## [Work to complete]
A single number is required: the count of lines in the records below that contain the word "computer".

Pixel coordinate grounding data:
---+---

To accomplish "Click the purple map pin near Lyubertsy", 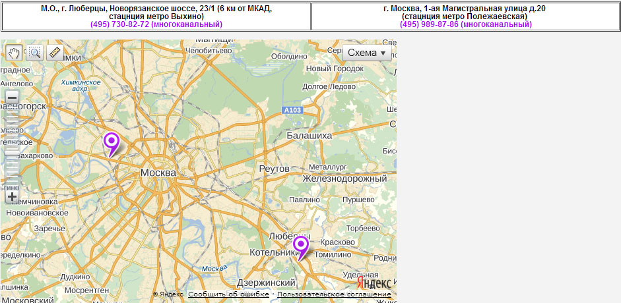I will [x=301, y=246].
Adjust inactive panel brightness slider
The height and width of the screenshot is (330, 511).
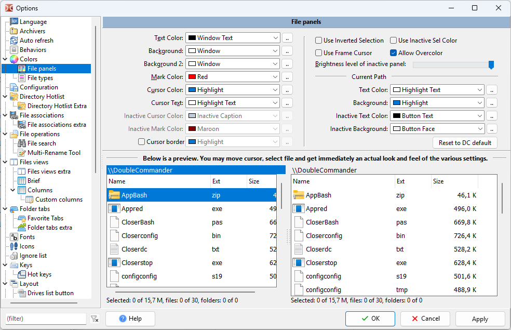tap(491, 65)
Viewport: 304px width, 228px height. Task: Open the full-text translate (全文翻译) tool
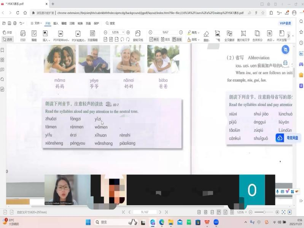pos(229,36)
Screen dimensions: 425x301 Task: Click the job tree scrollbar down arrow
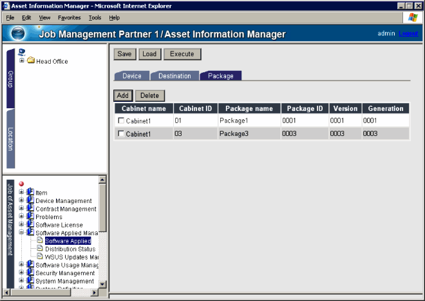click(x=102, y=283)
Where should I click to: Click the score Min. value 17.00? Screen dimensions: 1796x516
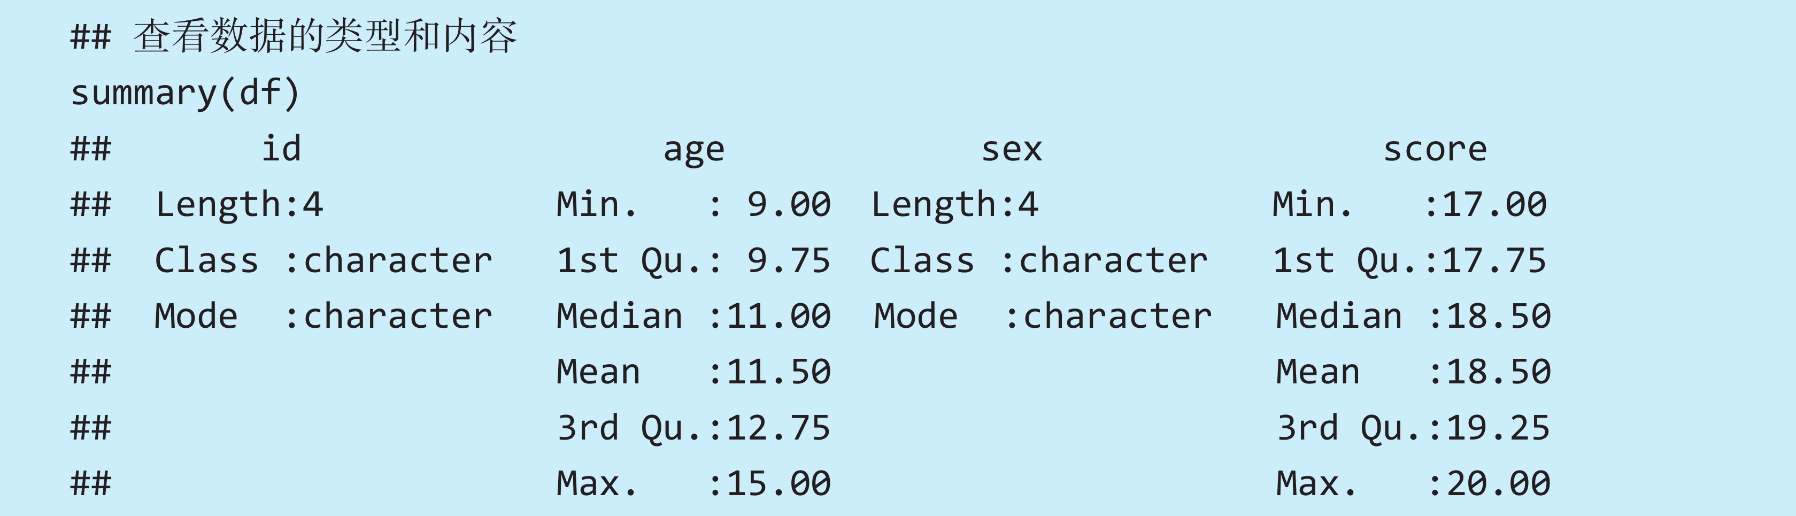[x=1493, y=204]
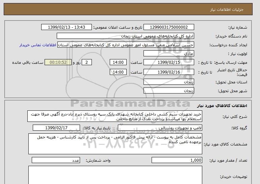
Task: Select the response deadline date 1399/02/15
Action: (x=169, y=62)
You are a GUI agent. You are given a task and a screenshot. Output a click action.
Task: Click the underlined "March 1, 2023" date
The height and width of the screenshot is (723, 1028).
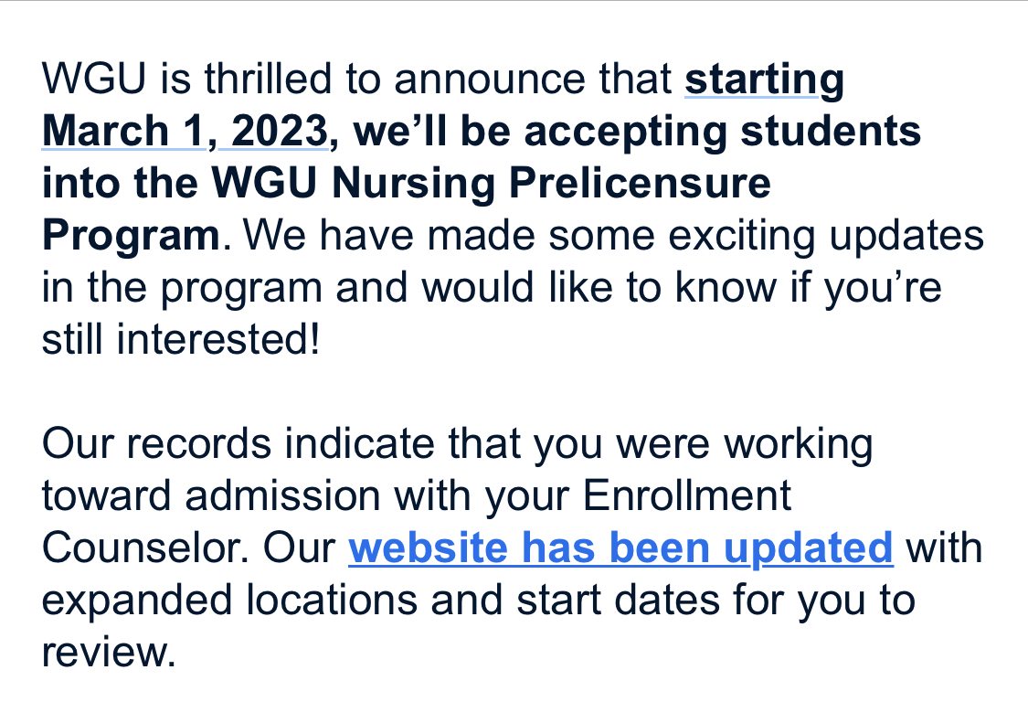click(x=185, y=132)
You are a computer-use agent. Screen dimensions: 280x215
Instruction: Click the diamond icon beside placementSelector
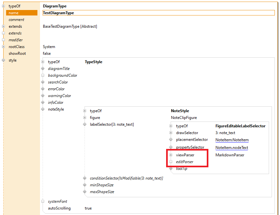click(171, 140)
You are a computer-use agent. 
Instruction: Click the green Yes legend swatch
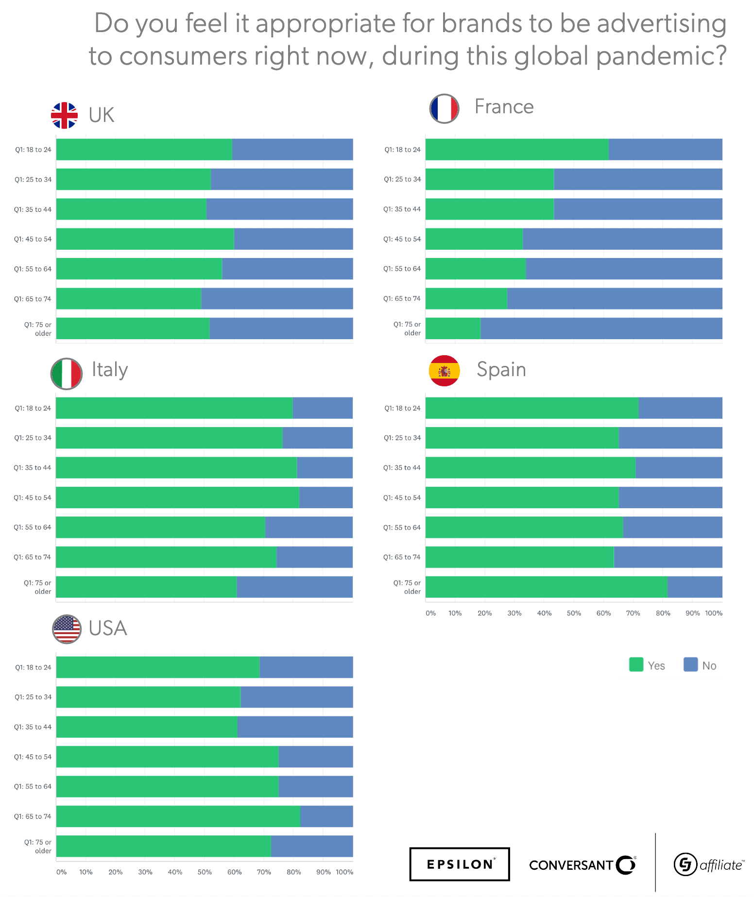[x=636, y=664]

---+---

## [Answer to this problem]
2